Fragmento proporcionado:
----

Imagínate un espacio. Constrúyelo. Pero sé consciente que, aquello que construyas afectará directamente a tu percepción y a la de los demás. Sí, la arquitectura es para las personas, nace de ellas y se postra ante ellas, ante nosotros. Por tanto, los lugares imaginados deben girar en torno a nuestras necesidades, nuestras emociones, nuestro modo de entender el mundo y de relacionarnos con él. Entra en la ecuación la escala; la proporción de los espacios en relación a las personas. Hay que considerar la altura, la anchura, la profundidad, en resumen, las dimensiones de las cosas. Para ello, se utilizan módulos, se investigan las proporciones del cuerpo, en sí mismas y en relación con el mundo que nos rodea. Se trata de adaptar los espacios que se van a construir a la escala del hombre, con el fin de generar en éste unas o otras impresiones.
El Modulor de Le Corbusier © Núria Forqués Puigcerver
Ejemplos como el Hombre del Vitruvio de Leonardo da Vinci o el Modulor de Le Corbusier explican esta necesidad de conocer nuestro propio cuerpo en el sentido más práctico y matemático; pues, una vez interiorizadas nuestras dimensiones, podremos proyectar espacios adaptados a ellas, pudiendo realizar desde estancias protectoras y acogedoras, hasta edificios monumentales ante los que nos sentimos sobrecogidos sin saber muy bien porqué.
Imagínate un espacio. Ahora otro. Y otro. Al fin y al cabo, el mundo es una sucesión de espacios que se relacionan íntimamente. Por esta razón, no solo hay que imaginar un lugar, no solo nos afecta la percepción de éste, sino también la de su contexto y la forma en que ambos conviven. Pasar de un interior oscuro a una gran plaza amplia bañada por el sol, no es lo mismo que salir de ese interior y caminar bajo un porticado que se abre hacia la plaza en la que, ahora, existen árboles que filtran la luz. En el primer caso, nos encontramos ante un cambio brusco, un golpe de luz que nos sorprende; mientras que, en el segundo, aparecen filtros que nos van guiando, poco a poco, hacia el siguiente paso.

----

Datos proporcionados:
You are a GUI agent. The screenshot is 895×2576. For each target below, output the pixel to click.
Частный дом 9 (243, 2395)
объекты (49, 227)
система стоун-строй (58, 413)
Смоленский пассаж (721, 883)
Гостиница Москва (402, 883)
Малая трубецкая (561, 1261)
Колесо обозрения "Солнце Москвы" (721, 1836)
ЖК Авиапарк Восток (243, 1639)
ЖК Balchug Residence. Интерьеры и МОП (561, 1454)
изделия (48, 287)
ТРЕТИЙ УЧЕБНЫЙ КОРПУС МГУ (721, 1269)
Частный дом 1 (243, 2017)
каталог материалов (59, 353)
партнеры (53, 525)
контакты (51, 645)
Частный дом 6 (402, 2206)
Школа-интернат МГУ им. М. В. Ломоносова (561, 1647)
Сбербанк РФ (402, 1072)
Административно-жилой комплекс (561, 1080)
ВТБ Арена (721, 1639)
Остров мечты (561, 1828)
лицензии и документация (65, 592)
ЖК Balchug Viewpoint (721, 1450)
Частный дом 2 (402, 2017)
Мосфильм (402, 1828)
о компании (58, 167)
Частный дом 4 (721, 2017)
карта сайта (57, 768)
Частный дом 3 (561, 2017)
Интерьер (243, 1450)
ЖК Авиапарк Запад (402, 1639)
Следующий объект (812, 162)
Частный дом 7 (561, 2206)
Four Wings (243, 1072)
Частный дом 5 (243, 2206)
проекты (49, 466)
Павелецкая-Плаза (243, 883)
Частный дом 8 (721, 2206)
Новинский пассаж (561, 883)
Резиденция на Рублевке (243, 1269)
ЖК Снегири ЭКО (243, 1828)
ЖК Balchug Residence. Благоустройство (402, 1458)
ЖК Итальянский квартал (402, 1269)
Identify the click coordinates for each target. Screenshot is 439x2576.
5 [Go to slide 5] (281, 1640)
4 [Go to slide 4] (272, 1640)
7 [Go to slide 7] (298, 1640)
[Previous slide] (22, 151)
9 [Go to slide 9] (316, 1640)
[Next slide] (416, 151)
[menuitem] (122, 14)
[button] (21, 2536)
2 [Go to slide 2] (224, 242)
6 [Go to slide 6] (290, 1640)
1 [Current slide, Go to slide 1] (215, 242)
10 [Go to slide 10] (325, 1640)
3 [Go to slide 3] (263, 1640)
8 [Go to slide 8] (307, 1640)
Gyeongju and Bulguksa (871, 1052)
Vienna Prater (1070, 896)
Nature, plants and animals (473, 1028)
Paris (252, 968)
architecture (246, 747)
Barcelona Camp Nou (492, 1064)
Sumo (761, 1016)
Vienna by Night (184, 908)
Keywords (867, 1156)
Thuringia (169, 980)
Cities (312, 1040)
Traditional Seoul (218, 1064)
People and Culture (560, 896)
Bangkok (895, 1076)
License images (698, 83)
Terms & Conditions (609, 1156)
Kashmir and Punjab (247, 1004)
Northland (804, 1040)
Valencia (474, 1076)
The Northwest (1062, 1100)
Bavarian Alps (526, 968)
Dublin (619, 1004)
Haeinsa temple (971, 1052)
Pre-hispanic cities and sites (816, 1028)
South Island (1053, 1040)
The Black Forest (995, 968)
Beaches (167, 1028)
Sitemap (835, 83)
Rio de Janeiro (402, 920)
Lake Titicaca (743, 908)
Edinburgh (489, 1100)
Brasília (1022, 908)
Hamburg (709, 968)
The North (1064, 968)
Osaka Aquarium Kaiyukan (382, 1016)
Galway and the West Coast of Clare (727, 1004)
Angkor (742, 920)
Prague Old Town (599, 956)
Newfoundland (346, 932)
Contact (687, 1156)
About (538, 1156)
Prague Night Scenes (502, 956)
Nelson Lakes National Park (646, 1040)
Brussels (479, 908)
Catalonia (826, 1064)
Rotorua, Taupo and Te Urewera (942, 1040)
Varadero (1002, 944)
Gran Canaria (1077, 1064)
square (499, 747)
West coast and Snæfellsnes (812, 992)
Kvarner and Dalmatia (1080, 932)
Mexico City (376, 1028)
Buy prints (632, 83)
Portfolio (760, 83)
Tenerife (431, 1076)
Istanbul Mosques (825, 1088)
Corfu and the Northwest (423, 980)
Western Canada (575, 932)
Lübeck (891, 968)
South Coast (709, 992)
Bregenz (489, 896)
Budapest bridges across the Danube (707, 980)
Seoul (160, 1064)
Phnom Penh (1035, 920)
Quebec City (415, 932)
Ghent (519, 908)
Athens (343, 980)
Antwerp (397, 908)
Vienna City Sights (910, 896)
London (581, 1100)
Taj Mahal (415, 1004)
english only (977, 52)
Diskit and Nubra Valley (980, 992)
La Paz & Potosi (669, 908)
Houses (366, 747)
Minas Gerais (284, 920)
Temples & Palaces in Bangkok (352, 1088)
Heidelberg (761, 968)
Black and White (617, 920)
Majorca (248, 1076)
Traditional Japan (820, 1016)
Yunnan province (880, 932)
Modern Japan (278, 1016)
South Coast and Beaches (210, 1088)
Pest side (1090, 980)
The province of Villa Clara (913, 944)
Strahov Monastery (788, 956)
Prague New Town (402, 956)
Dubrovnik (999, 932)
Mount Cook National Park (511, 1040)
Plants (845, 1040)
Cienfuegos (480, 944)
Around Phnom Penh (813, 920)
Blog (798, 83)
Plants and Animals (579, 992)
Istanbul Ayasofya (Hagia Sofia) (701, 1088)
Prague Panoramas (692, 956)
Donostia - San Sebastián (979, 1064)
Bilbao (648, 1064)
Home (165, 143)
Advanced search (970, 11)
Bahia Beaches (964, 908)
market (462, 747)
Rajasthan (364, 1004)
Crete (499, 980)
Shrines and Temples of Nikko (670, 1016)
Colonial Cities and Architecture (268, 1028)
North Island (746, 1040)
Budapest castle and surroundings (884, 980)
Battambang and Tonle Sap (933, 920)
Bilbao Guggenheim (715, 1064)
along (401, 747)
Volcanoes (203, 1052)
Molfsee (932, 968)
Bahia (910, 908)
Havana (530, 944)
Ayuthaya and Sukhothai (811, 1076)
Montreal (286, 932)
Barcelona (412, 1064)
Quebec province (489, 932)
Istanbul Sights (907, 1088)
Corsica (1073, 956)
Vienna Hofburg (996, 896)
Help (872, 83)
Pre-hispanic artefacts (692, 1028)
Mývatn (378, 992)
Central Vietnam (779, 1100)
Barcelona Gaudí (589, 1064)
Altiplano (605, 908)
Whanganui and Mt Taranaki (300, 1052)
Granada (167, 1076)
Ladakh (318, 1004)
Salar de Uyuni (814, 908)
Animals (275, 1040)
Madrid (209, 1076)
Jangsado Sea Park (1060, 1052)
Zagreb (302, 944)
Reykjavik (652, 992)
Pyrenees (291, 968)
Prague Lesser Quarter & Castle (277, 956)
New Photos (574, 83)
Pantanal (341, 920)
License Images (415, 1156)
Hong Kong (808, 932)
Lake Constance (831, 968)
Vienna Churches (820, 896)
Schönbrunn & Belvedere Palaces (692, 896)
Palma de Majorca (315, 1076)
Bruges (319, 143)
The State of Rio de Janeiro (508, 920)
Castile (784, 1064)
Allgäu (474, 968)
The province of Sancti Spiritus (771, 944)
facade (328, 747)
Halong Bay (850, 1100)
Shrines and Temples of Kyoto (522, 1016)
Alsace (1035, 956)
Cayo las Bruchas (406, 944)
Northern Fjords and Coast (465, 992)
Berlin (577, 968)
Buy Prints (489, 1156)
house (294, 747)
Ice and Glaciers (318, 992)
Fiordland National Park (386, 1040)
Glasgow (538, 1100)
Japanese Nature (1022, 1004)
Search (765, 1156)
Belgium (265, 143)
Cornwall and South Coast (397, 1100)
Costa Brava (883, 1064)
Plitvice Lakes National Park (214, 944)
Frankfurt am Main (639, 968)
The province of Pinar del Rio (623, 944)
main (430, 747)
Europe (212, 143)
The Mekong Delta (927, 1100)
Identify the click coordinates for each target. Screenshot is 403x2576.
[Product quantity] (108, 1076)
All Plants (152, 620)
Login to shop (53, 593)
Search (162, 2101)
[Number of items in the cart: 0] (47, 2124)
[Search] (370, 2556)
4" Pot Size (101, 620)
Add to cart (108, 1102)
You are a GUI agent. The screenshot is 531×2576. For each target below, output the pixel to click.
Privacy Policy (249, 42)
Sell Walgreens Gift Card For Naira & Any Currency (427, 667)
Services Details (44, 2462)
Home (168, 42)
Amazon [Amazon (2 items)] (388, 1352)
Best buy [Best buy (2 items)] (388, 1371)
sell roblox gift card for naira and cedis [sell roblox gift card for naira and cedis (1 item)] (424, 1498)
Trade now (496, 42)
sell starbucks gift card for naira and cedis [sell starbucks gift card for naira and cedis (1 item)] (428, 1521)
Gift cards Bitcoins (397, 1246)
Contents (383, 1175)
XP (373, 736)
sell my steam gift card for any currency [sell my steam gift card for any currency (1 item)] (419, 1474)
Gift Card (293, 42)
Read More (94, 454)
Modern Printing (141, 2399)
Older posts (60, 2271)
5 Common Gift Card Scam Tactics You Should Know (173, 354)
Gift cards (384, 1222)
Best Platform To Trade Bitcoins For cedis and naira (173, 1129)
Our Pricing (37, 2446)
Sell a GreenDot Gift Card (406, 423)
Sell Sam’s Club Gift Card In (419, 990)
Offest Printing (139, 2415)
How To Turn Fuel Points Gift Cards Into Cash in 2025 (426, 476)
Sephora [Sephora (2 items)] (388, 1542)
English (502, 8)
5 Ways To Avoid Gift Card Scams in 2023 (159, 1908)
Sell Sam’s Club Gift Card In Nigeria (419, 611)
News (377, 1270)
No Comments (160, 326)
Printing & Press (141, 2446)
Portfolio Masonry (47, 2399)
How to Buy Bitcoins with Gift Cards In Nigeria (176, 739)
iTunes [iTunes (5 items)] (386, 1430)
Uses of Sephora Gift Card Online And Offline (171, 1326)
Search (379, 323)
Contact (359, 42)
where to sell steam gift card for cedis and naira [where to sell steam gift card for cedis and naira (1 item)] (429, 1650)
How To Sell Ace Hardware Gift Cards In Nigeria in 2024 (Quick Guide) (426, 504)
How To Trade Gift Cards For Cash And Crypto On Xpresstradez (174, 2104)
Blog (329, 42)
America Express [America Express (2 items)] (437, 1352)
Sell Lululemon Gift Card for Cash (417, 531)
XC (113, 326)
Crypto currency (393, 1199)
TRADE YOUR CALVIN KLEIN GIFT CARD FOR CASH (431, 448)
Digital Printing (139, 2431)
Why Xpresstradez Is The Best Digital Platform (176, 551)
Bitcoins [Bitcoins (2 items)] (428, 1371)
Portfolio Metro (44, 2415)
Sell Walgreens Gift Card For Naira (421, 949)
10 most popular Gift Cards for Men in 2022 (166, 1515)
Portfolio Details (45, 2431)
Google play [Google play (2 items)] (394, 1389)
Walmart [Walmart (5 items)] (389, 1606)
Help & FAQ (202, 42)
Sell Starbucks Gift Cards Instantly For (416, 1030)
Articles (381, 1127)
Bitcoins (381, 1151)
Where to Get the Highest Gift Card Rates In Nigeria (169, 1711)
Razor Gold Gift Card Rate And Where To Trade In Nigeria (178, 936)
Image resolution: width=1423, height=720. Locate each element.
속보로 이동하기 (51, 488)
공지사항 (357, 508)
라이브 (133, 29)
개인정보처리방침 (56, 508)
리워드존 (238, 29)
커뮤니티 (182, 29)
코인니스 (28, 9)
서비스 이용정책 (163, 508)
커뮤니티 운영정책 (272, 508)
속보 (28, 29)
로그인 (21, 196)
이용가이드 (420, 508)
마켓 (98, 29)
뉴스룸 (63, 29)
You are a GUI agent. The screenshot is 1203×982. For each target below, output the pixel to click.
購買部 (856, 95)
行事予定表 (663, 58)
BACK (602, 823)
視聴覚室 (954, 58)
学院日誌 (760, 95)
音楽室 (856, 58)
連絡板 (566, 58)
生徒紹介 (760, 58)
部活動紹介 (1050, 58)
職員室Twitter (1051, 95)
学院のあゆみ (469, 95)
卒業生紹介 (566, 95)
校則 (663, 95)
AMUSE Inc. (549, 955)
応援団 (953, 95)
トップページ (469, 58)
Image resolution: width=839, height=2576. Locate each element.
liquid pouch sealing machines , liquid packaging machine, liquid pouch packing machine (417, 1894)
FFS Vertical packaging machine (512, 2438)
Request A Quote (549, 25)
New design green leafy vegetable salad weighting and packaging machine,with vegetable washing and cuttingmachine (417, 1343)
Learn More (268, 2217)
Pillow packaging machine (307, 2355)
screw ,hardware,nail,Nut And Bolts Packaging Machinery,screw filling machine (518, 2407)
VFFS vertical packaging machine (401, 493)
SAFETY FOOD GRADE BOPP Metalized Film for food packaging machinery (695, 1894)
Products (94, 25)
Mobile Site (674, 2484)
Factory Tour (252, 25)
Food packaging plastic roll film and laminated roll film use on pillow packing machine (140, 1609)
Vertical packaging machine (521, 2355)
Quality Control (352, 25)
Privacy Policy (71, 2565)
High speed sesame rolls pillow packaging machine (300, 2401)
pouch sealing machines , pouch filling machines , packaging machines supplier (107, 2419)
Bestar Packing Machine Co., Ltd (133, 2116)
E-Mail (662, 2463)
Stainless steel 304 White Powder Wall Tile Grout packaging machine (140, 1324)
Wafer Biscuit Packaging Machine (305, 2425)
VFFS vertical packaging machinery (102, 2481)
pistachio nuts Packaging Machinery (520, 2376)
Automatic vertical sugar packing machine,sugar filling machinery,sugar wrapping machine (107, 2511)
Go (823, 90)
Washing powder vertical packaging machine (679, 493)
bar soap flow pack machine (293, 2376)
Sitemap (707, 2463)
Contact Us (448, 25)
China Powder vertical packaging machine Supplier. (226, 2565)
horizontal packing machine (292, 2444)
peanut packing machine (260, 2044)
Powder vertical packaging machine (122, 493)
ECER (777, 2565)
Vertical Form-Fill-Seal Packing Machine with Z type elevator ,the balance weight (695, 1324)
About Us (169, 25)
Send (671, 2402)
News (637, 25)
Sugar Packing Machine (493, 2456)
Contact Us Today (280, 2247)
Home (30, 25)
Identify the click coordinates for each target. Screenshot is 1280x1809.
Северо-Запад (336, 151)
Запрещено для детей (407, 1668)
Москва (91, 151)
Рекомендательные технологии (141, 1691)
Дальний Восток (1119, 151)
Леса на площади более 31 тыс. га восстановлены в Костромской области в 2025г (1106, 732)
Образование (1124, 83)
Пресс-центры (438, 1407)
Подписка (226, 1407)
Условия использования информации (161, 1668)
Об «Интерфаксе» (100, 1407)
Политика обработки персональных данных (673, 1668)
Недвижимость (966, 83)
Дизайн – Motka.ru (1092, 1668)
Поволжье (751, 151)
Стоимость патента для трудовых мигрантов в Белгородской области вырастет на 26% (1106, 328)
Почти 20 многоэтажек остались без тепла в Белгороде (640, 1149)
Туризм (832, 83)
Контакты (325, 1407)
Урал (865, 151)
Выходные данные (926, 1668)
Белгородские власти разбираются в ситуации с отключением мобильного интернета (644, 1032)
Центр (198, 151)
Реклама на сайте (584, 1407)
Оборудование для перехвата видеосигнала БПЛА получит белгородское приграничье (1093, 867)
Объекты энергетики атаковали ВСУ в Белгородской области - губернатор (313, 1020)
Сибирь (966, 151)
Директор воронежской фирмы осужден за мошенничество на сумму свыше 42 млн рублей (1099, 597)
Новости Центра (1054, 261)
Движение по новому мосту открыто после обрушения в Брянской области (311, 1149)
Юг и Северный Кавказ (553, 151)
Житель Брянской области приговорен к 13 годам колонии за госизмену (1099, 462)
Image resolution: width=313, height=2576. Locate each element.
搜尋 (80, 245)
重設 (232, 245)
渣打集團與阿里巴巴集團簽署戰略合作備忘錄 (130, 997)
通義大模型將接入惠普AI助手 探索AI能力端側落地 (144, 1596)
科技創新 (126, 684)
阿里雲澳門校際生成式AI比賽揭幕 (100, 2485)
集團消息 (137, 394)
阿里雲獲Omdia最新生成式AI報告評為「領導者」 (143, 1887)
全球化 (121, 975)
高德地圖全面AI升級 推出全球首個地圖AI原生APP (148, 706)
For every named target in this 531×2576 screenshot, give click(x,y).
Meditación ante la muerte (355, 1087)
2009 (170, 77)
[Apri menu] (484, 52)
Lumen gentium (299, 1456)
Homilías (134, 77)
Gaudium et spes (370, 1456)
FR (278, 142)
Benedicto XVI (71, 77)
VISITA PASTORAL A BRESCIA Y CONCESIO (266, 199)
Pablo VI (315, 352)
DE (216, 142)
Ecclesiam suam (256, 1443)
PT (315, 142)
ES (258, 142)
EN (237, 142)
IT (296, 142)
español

----

Tarea A:
En el fragmento sobre arquitectura y escala, ¿qué dos ejemplos se mencionan para explicar la necesidad de conocer nuestro propio cuerpo?
Tarea B:
Convierte en lista numerada las líneas de las entradas que van desde la que contiene "facade (328, 747)" hasta la que contiene "Frankfurt am Main (639, 968)", ambas incluidas, omitiendo las líneas en blanco.

Resultado A:
El Hombre del Vitruvio de Leonardo da Vinci y el Modulor de Le Corbusier.

Resultado B:
1. facade (328, 747)
2. Halong Bay (850, 1100)
3. Shrines and Temples of Kyoto (522, 1016)
4. Alsace (1035, 956)
5. Cayo las Bruchas (406, 944)
6. Northern Fjords and Coast (465, 992)
7. Berlin (577, 968)
8. Buy Prints (489, 1156)
9. house (294, 747)
10. Ice and Glaciers (318, 992)
11. Fiordland National Park (386, 1040)
12. Glasgow (538, 1100)
13. Japanese Nature (1022, 1004)
14. Search (765, 1156)
15. Belgium (265, 143)
16. Cornwall and South Coast (397, 1100)
17. Costa Brava (883, 1064)
18. Plitvice Lakes National Park (214, 944)
19. Frankfurt am Main (639, 968)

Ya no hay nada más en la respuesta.